What is Terraform? How Does Terraform Work?

Feb 7, 2023Terraform

What is Terraform?

Terraform is the leading Infrastructure as Code (IaC) tool (see our article for a review of IaC). It is fully open-sourced, and managed by HashiCorp. Over 1000+ different infrastructure providers can be controlled via Terraform, and new providers are being created all of the time. This large, continuously growing ecosystem makes Terraform extremely powerful across a wide range of use cases. As a tool, Terraform configuration is written in either HCL or JSON, and the Terraform binary is generally run through the CLI.

Using Terraform, organizations can create, version, change, and delete infrastructure for virtually the entire cloud footprint. Pretty cool, right? But how does this work in practice?

How Does Terraform Work?

Like any large open source project that has matured over many years, Terraform has a great deal of features and potential complexity. Our aim with this post is not to replicate Terraform’s already excellent technical documentation; rather, we want to provide accessible, high-level information on the main components of Terraform and how they fit together. The former is great for nitty-gritty implementation. The latter, however, is essential for understanding how Terraform should broadly work within your organization.

At its core, Terraform allows you to declaratively write infrastructure configuration as code, and then when running a Terraform workflow of CLI commands, interact with remote cloud provider APIs to provision, change, or delete that infrastructure.

This birds-eye view is great in the abstract, but how does one actually operationalize the usage of Terraform within their organization? There are four major components of Terraform to keep in mind when developing your IaC strategy: The Configuration Language, CLI Commands, Terraform State, and Variable Management. We unpack each of the components below.

    The Terraform Configuration Language

    On a day-to-day basis, most interaction with Terraform is through the declarative HCL-based configuration language. This is where code is written that corresponds to resource definitions in the cloud. The syntax for HCL is fairly simple once used to it, but Terraform can also be written using formatted JSON and programming languages via the Terraform CDK. Below we show the generic structure of HCL within Terraform, as well as a real-world example with GCP.

    HCL Syntax Example

    There are several different outer-most block types, including resource, output, variable, module, terraform, provider, and data. The block type most often used is the resource type. This is where any server, database, or other Terraform provider’s cloud resource is configured. Out of the four major components, Terraform configuration takes the most time to write, but the least amount of time to “host” – this is almost always done within a Git-based Version Control System (VCS). We go into more detail with our Terraform Configuration Quickstart.

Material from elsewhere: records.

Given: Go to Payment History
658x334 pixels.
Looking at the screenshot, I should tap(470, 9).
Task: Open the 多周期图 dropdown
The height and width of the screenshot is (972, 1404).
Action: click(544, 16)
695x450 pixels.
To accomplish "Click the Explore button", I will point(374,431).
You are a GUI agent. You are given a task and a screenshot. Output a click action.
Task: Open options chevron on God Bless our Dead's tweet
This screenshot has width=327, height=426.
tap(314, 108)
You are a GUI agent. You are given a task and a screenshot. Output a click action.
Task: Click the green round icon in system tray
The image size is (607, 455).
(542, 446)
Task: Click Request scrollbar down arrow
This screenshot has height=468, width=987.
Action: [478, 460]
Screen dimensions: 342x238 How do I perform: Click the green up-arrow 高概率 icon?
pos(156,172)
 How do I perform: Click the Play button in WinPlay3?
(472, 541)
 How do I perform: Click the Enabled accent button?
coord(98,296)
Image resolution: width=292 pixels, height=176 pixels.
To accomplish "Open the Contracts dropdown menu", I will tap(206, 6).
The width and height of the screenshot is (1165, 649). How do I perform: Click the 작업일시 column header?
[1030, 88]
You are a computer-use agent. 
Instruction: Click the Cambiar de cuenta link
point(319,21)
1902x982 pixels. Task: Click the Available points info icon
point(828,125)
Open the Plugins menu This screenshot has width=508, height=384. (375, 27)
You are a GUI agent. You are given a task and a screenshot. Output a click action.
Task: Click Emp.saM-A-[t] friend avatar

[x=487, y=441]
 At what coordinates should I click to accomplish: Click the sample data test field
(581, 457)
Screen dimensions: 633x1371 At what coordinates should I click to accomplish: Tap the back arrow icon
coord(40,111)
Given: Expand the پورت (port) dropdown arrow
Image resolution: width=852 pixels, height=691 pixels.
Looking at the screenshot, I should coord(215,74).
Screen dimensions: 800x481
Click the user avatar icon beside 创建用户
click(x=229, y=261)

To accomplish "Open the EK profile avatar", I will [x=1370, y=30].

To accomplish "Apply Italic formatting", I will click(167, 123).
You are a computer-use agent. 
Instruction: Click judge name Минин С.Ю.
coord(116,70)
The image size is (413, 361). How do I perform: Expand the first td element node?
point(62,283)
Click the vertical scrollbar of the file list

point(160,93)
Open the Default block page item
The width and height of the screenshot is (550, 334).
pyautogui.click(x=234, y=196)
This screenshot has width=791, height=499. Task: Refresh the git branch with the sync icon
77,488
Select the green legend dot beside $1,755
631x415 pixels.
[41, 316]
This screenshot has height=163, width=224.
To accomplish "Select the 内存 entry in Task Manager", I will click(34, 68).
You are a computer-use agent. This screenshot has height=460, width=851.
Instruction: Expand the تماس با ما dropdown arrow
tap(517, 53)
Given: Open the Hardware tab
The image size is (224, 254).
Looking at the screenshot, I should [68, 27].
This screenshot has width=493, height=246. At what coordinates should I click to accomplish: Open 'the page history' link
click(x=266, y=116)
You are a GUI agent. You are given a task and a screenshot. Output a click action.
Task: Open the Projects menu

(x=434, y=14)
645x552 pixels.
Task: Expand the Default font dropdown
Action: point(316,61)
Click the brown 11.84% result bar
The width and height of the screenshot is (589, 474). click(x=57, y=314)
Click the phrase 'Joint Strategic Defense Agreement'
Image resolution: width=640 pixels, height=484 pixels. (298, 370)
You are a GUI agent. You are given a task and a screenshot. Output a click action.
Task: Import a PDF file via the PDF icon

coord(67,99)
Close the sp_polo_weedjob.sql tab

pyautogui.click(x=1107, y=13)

    Terraform CLI Commands

    Once you have some Terraform configuration written within a directory, you can run CLI commands to provision your infrastructure with Terraform. Note: the minimum necessary configuration must include a terraform block, and for a practical minimum configuration, a resource block.

    The first time these commands are run within your directory, you should run the terraform init command. This initializes Terraform to run in that directory. It creates a state file if your Terraform state backend is a local file, and downloads binaries for any specified provider versions.

    The next (or first) command to run in a Terraform workflow is the terraform plan command. Terraform essentially checks what changes would be made to your cloud environment (either created, modified, or deleted) and outputs that information. If your organization does not have a robust drift detection and mitigation strategy, you may discover infrastructure drift during this step in the workflow.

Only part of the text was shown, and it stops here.